--- start Quoted passage ---

METHOD FOR SINTERING CERAMIC MATERIALS

Abstract

A method for producing a densified component and an article comprising a densified component is disclosed. In a method for producing a densified component, a starting material is subjected to an electric field at a temperature (T) below 800° C. The starting material comprises a first material from the group consisting of cuprates. The method has a low technical effort, since densification is possible without heating the starting material.

Claims

1. A method for producing a densified component, namely a ceramic superconductor, in which a starting material comprising a first material from the group consisting of cuprates is subjected to an electric field at a temperature (T) below 100° C., wherein the starting material has a mass fraction of the first material from the group consisting of cuprates between 50% and 100%.

2. The method according to claim 1, wherein the temperature (T) is less than 50° C.

3. The method according to claim 1, wherein the starting material is subjected to the electric field for a period of time (t) of less than 10 min.

4. The method according to claim 1, wherein the starting material is subjected to the electric field under atmospheric pressure (P).

5. The method according to claim 1, wherein the electric field has an electric field strength greater than 50 V/cm.

6. The method according to claim 1, wherein the starting material comprises a mass fraction between 0% and 50% of a second material.

7. The method according to claim 6, wherein the second material is an electrically insulating material, wherein the electrically insulating material is a ceramic material such as aluminium oxide.

8. The method according to claim 7, wherein at least one first region, in particular at least one first layer, of the starting material consists essentially of the first material and at least one second region, in particular at least one second layer, of the starting material consists essentially of the second material.

9. The method according to claim 6, wherein at least one third region of the starting material comprises a preferably substantially homogeneous mixture of the first material and the second material.

10. The method according to claim 1, wherein a mean grain size of the densified component is larger by a factor F than a mean grain size of the starting material, wherein: F<5.

11. An article comprising the densified component produced by the method according to claim 1, wherein the article is a device for generating light, wherein the article is configured such that the densified component can be subjected to an electric voltage and/or an electric field for emitting light.

12. (canceled)

13. (canceled)

14. The article according to claim 11, wherein the densified component has an average grain size between 0.8 μm and 20 μm.

15. (canceled)

16. The article according to claim 11, wherein the densified component has an average grain size between 1 μm and 10 μm.

17. The method according to claim 1, wherein the starting material is subjected to the electric field for a period of time (t) of less than 1 min.

18. The method according to claim 1, wherein the electric field has an electric field strength between 100 V/cm and 5 kV/cm.

19. The method according to claim 6, wherein the second material is an aluminium oxide.

20. The method according to claim 6, wherein at least one first region, in particular at least one first layer, of the starting material consists essentially of the first material and at least one second region, in particular at least one second layer, of the starting material consists essentially of the second material.

21. The method according to claim 7, wherein at least one first layer of the starting material consists essentially of the first material and at least one second layer of the starting material consists essentially of the second material.

22. The method according to claim 1, wherein a mean grain size of the densified component is larger by a factor F than a mean grain size of the starting material, wherein: F<2.

--- end Quoted passage ---

Directives:
1) Summarize the patent text in two sentences.
2) List the numbers of all claims in the patent text that are marked as canceled.
3) Set down the portion of the patent text between "1. A method" and "than 50° C.", inclusive, without any changes.

--- start Records supplied ---

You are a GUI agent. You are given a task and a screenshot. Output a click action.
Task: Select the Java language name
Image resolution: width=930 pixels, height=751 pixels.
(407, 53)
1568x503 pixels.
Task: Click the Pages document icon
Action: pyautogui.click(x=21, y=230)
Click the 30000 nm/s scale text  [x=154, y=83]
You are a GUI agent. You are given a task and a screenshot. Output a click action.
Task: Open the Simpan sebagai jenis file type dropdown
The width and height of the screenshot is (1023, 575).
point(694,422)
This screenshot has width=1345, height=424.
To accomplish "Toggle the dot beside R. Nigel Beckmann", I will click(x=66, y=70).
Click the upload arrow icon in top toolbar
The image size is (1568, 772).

--- end Records supplied ---

Task-by-task outputs:
1) The patent text discloses a method for producing a densified component, namely a ceramic superconductor, by subjecting a starting material that contains a material from the group consisting of cuprates to an electric field at a temperature below 100° C. It also claims an article comprising that densified component, configured as a device for generating light when the component is subjected to an electric voltage and/or an electric field.

2) 12, 13, 15

3)
1. A method for producing a densified component, namely a ceramic superconductor, in which a starting material comprising a first material from the group consisting of cuprates is subjected to an electric field at a temperature (T) below 100° C., wherein the starting material has a mass fraction of the first material from the group consisting of cuprates between 50% and 100%.

2. The method according to claim 1, wherein the temperature (T) is less than 50° C.